Electronic – the advantage of a switching over a linear power supply

dcpower supplyswitch-mode-power-supplyswitching-regulator

I want to build my own switching power supply. I already know how to make a 10 Ampere Linear supply, and I'm wondering if I should bother. What do I have to learn to do a switching supply? What makes a switching supply better if they both end up giving me DC?

What I don't get is the "inefficiency" argument. Maybe linear supplies get hot, yes, but so does every laptop switching power supply I have met. Looking at a schematic of a switching power supply shows that it has at least 3 times more components; that means 3 times more work and cost to build a power supply. Why would I feed a circuit using an expensive switching power supply that gets hot and that ends up being more expensive than a linear one?
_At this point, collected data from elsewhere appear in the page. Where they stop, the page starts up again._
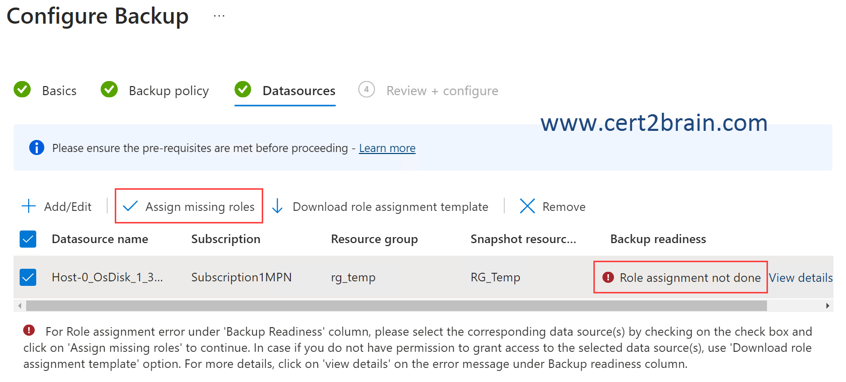Image resolution: width=846 pixels, height=382 pixels.
Task: Click the X icon beside Remove
Action: coord(527,206)
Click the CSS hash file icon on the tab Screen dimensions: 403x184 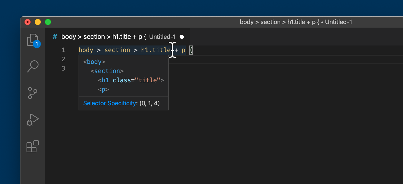(55, 37)

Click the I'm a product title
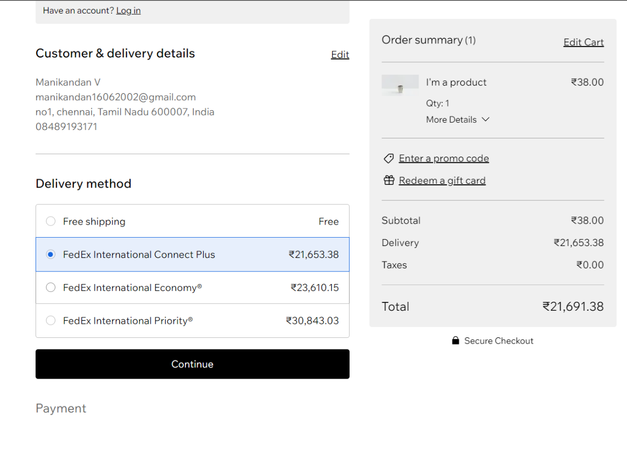tap(456, 82)
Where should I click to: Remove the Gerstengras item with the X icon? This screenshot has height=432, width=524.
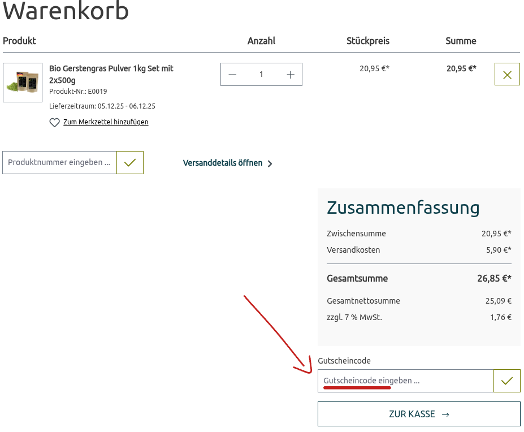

Don't both just end up giving me plain regulated and filtered DC power? I should be able to use either for every application shouldn't I?

Also, if i wanted to make 10A one, how or which component can manage 10 Amps in a switching supply? (Darlington arrays are used in linears)

Best Answer

The answer to which one you use depends on the application, and the efficiency needs.
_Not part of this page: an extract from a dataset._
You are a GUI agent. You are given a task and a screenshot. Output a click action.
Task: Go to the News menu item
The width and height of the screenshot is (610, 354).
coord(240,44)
For example, you're asked to make a phone charging dock. The dock is powered via a 12 V wallwart, and powers the phone with 5V of power at 500mA. Using a linear regulator, 3.5W is dissipated.That's quite a bit of waste, but you're connected to the mains, and a charging dock is a big enough device, where a properly heat sunk regulator wouldn't cause a lot of heating issues.
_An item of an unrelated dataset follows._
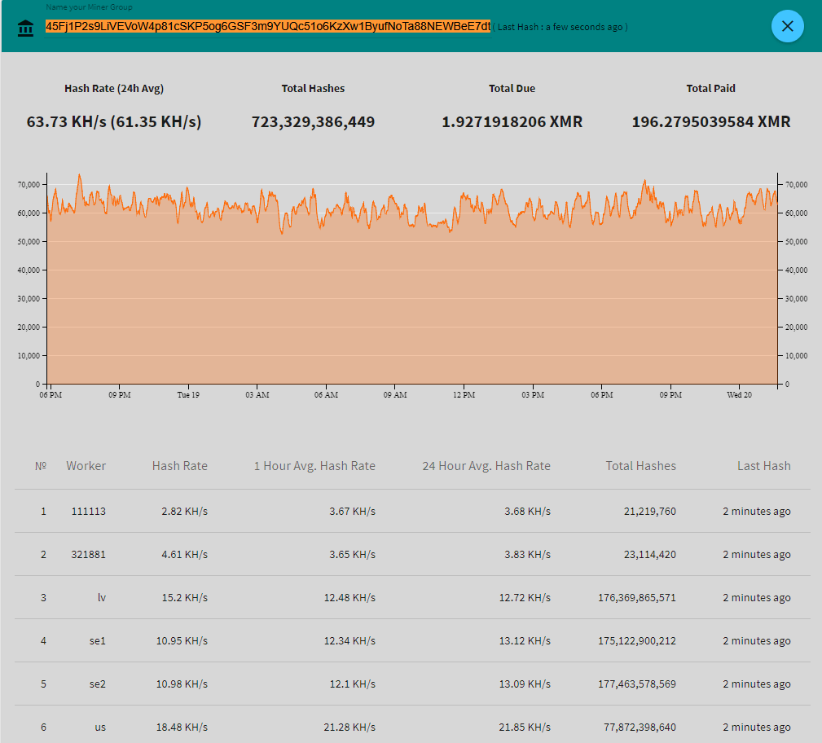
Task: Sort by Worker column header
Action: tap(86, 466)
On the flip side, suppose you're building a wearable device that operates on a small Li-Po battery, even if you designed a LDO circuit that only wastes about 1W of power, a switching circuit would be more desirable as if designed properly, you could reduce your wastage to <10% that of the linear regulator

Note: Pay attention to the efficiency curves of switching regulators. They normally only have high efficiency for small ranges of current usage, and it helps to understand what current usage your application operates on in different condition to design the most efficient power circuit. Also - laying out swtiching regulators on a PCB can be hit/miss - I've seen a lot of incidents where tiny layout issues can mess with the desired voltage out.